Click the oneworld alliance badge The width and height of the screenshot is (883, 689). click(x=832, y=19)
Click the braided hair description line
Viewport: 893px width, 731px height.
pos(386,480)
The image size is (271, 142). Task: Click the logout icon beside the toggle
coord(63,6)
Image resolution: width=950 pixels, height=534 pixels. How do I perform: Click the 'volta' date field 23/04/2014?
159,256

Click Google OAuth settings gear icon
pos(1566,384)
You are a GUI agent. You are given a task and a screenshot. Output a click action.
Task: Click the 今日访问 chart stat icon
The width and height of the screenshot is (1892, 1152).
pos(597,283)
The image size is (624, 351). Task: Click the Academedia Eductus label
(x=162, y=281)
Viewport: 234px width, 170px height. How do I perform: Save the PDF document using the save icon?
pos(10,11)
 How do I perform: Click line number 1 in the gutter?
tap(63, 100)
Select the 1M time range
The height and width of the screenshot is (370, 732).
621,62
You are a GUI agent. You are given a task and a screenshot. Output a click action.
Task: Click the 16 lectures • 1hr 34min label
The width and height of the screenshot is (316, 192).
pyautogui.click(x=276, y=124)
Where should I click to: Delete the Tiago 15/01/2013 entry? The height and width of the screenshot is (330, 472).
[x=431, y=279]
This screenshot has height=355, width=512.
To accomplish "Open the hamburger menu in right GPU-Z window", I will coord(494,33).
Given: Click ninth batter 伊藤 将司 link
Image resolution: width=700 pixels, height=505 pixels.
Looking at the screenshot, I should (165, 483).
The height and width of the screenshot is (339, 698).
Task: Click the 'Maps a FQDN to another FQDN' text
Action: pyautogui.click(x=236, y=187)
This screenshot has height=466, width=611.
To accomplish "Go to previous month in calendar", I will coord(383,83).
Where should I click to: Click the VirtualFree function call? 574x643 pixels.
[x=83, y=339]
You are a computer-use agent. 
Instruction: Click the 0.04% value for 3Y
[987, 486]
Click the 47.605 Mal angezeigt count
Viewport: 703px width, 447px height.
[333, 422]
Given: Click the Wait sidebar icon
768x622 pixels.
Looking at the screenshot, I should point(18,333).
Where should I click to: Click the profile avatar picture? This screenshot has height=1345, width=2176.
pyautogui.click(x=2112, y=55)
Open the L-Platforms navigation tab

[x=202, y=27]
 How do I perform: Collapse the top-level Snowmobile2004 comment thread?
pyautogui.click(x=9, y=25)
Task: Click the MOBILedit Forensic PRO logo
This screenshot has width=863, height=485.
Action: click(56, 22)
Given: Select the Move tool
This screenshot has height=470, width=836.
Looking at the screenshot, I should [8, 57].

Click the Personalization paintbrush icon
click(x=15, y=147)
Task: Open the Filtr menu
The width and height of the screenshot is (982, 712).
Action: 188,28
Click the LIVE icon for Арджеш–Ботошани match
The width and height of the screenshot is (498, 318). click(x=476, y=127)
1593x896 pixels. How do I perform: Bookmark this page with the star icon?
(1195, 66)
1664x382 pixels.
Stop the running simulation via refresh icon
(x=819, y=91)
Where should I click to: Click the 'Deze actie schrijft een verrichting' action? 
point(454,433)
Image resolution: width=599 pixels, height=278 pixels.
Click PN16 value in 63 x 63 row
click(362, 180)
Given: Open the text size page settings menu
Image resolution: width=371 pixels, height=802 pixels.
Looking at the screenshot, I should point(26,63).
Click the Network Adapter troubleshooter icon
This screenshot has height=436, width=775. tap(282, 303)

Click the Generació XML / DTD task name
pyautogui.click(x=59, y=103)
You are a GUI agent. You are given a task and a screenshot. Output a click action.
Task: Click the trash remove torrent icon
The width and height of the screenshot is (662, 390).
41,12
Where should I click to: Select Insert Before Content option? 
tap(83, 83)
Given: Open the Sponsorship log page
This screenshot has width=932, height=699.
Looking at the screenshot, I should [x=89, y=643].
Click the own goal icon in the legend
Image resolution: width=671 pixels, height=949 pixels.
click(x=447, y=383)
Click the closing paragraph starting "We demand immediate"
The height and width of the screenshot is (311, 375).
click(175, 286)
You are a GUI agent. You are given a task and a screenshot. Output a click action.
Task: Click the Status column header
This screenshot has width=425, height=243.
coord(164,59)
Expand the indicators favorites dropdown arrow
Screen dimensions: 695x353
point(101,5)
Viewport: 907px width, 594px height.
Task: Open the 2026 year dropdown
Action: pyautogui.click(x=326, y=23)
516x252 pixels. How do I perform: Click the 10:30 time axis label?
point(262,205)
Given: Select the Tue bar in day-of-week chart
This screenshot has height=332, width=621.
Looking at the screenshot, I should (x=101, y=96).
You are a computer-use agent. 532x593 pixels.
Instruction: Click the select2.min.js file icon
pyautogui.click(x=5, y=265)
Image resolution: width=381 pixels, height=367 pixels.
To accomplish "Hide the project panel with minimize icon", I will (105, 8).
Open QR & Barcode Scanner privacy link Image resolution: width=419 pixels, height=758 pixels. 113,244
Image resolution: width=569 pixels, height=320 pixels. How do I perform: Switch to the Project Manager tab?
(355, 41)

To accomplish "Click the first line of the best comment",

_Exercise_
Starting with the line containing "1593x896 pixels. How" and going on through the line containing "click(362, 180)", render that stretch of the data as a JSON list of strings, one string per line, leaving out blank lines.

_Output for this task_
[
  "1593x896 pixels. How do I perform: Bookmark this page with the star icon?",
  "(1195, 66)",
  "1664x382 pixels.",
  "Stop the running simulation via refresh icon",
  "(x=819, y=91)",
  "Where should I click to: Click the 'Deze actie schrijft een verrichting' action? ",
  "point(454,433)",
  "Image resolution: width=599 pixels, height=278 pixels.",
  "Click PN16 value in 63 x 63 row",
  "click(362, 180)"
]